The Unimancers had forced them to adopt distributed tactics: once you were inducted into the Unimancy squadrons, everything you knew got absorbed into their collective hivemind. That was why the government had been so desperate to capture Paul; they thought if they got him, they'd have total access to Project Mayhem.

But Paul had ensured no one person's defection could bring down Project Mayhem. There were overlapping areas of expertise, so the removal of one person wouldn't erase vital institutional memory – Paul had constructed a complex chain of responsibilities to ensure everyone had exactly what they needed to know to accomplish their mission, and no more.

Yet Imani had always chafed at being left out. She was too used to being the CEO's right hand.

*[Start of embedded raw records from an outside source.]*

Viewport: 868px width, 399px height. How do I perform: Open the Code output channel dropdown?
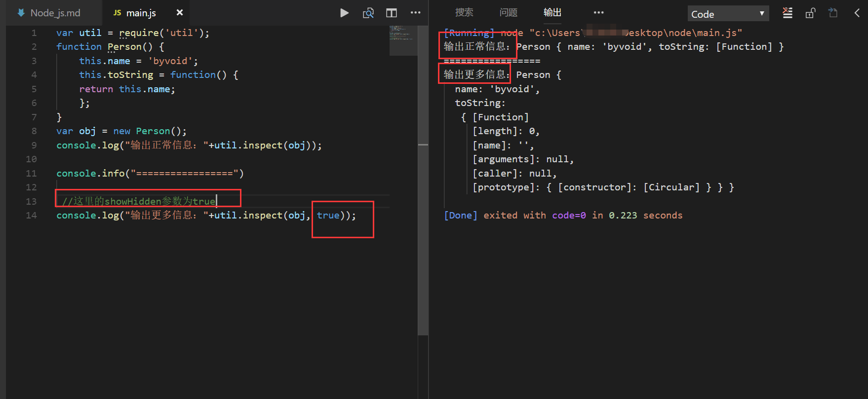(x=728, y=14)
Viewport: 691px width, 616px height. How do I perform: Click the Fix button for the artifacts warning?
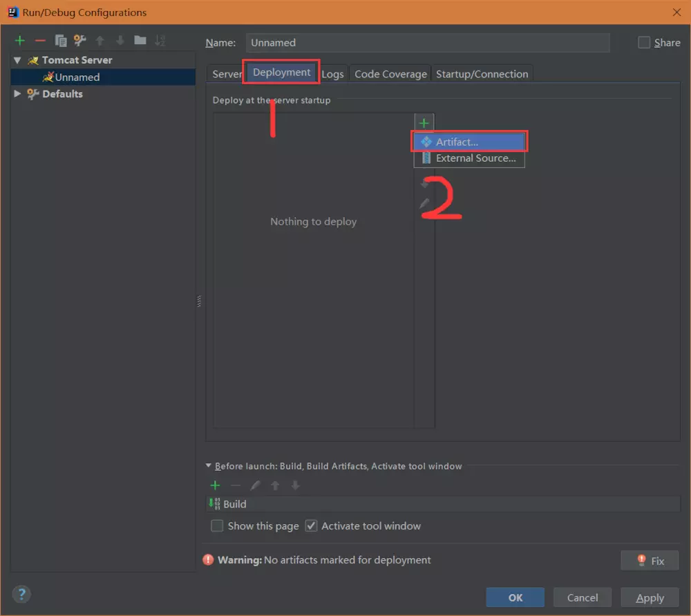650,560
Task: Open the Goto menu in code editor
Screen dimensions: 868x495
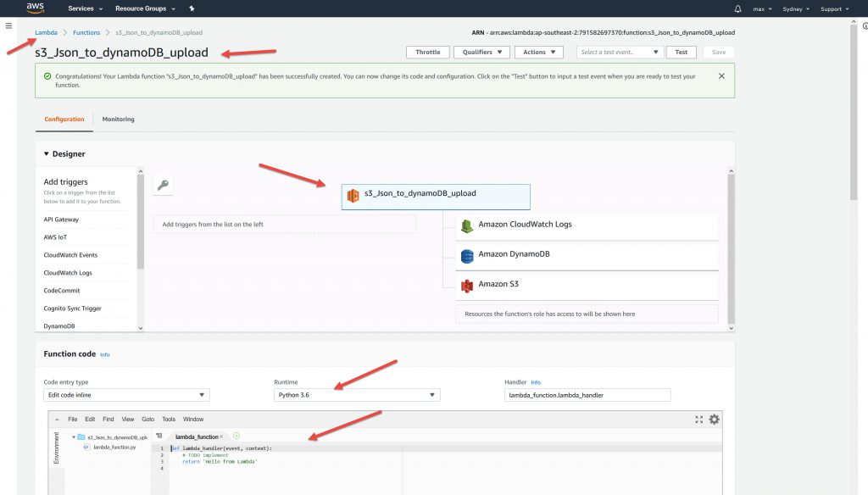Action: (148, 419)
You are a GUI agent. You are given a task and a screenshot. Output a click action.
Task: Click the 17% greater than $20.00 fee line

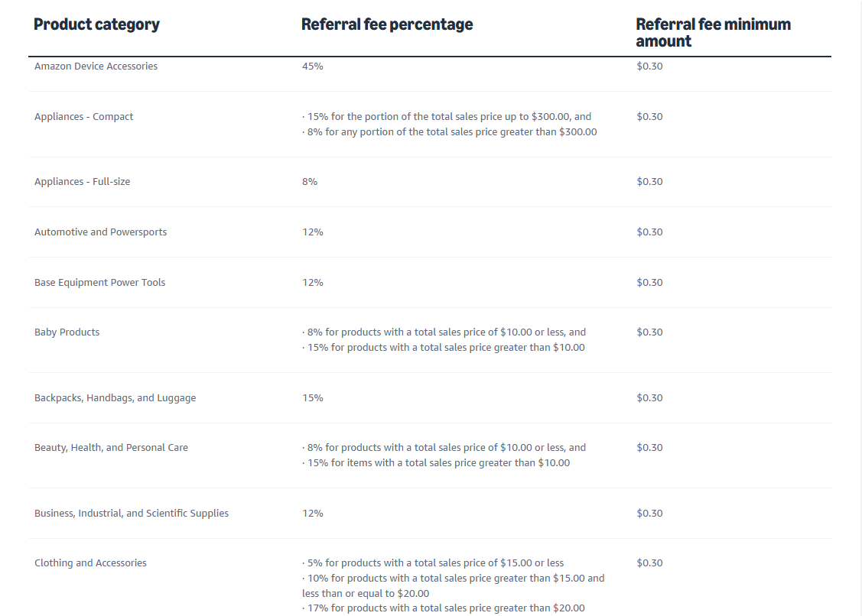coord(443,608)
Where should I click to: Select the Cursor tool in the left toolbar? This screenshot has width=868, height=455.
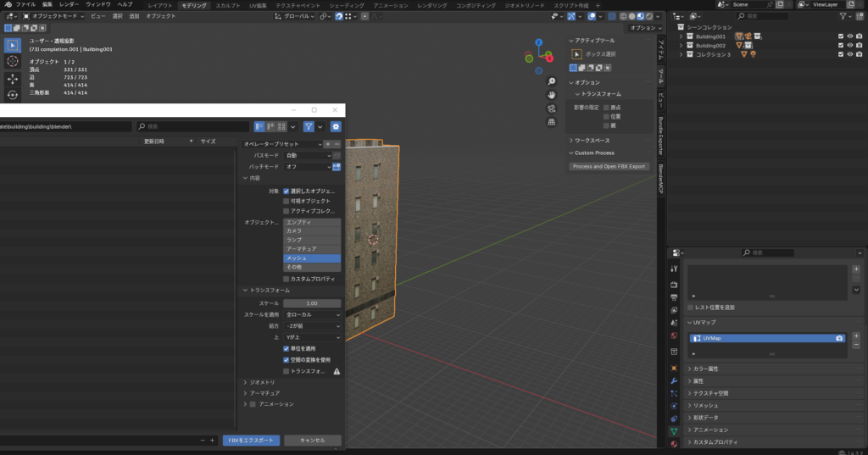13,61
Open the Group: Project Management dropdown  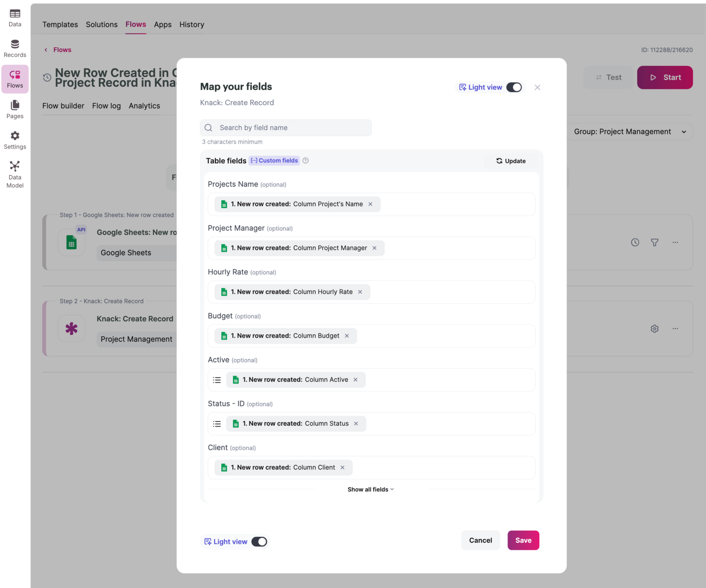click(630, 132)
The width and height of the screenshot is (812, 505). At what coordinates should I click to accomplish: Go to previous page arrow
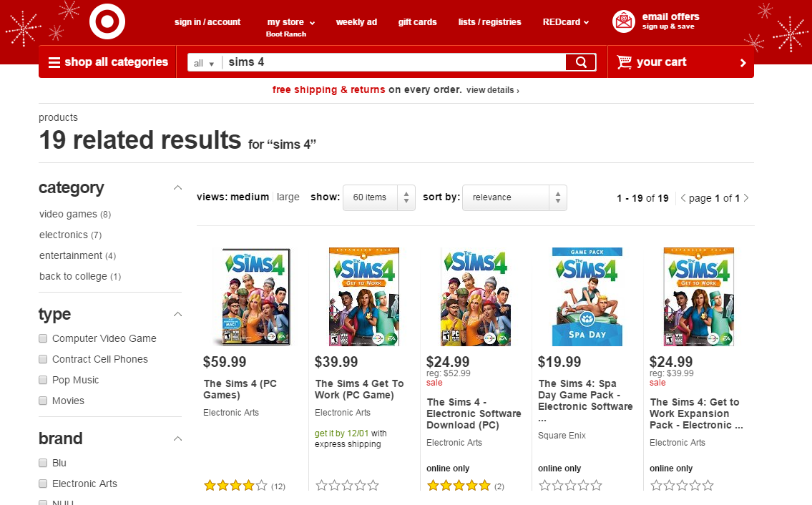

“I think,” she said politely, “that given how many of our safehouses are going dark, it might be time to reevaluate who knows what.”

“We've planned for contingencies like this, Ms Dawson. Suffice it to say that it's a significant percentage of our sheltering operations.”

“In four
hours
?” Paul asked.

Robert smacked his lips. “Yeah.”

“SMASH can't have gotten that efficient in the last four hours… Can they?”

Robert made a
comme ci, comme ça
gesture. “Can't say for sure, Paul. They're
dark
. But if I had to guess… no, SMASH isn't more efficient. It's everything else that's changed.”

Valentine nudged him in the ribs. “Hey, not everyone needs to hear this.” Aliyah sucked air between her teeth.

“I'm not a
child
, Valentine,” she hissed. “I've fought just as hard to protect us as
you
have. You
know
what happens if you try to cut me out of the loop, so don't start
that
shit again.”

“–language–” Imani chided absently. They remembered when Paul had tried to shield her from his operations – frustrated, she'd used her 'mancy to warp into his operations, with disastrous results.